Return the entries below verbatim. Pictures stay out.
··· Exercise material
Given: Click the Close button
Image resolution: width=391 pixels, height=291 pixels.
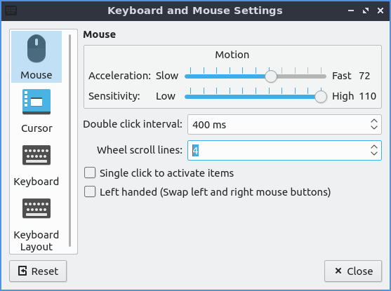Looking at the screenshot, I should point(353,271).
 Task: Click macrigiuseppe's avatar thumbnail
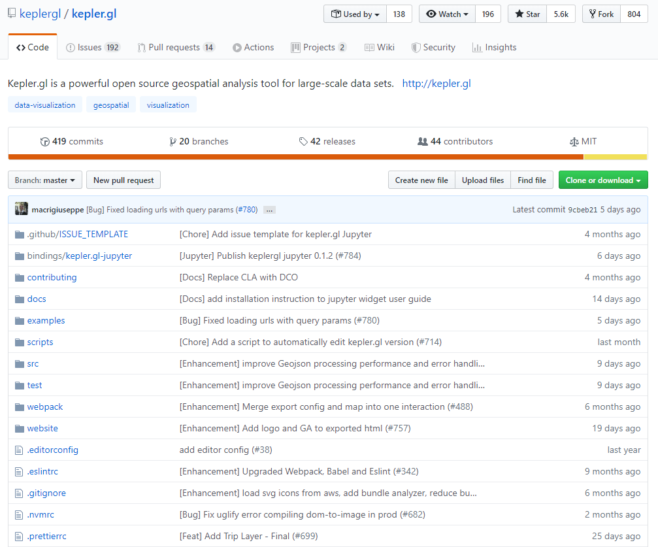pyautogui.click(x=22, y=209)
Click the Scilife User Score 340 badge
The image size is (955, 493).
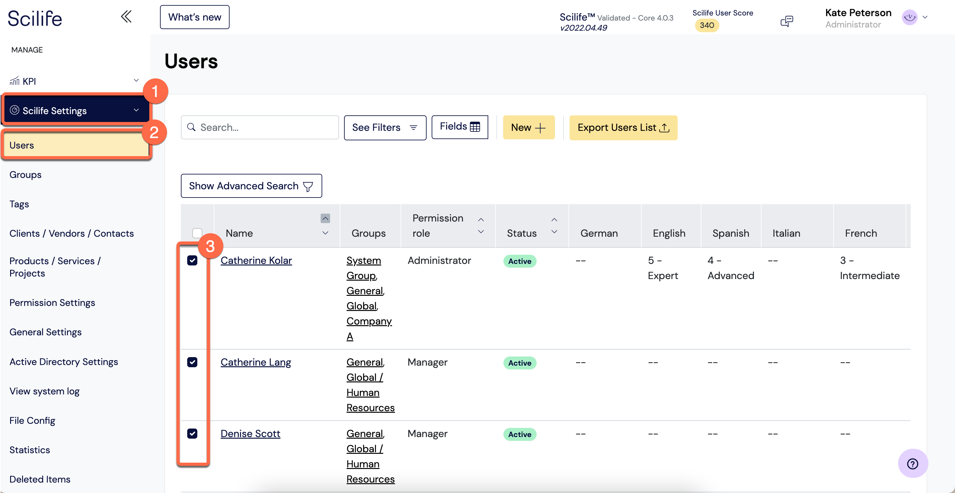(x=707, y=25)
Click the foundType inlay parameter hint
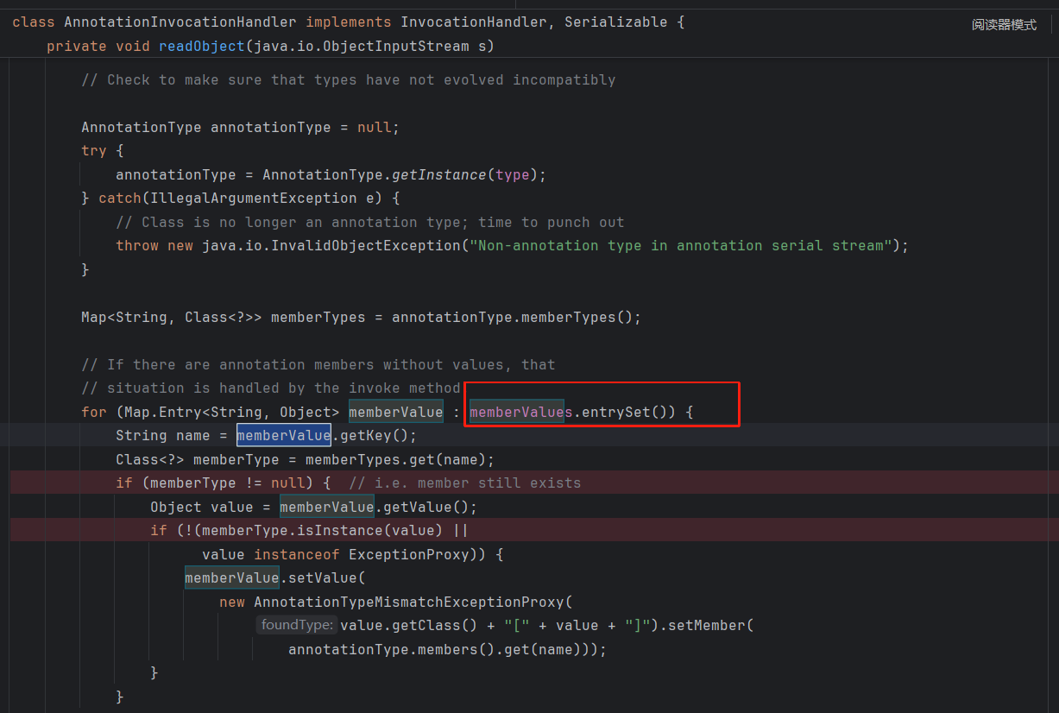1059x713 pixels. coord(296,625)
······
### Solved problem
Given: Click the Close button
Image resolution: width=391 pixels, height=291 pixels.
Looking at the screenshot, I should point(353,271).
 Task: Click macrigiuseppe's avatar thumbnail
pyautogui.click(x=22, y=209)
Click the Scilife User Score 340 badge
The image size is (955, 493).
(x=707, y=25)
Click the foundType inlay parameter hint
1059x713 pixels. coord(296,625)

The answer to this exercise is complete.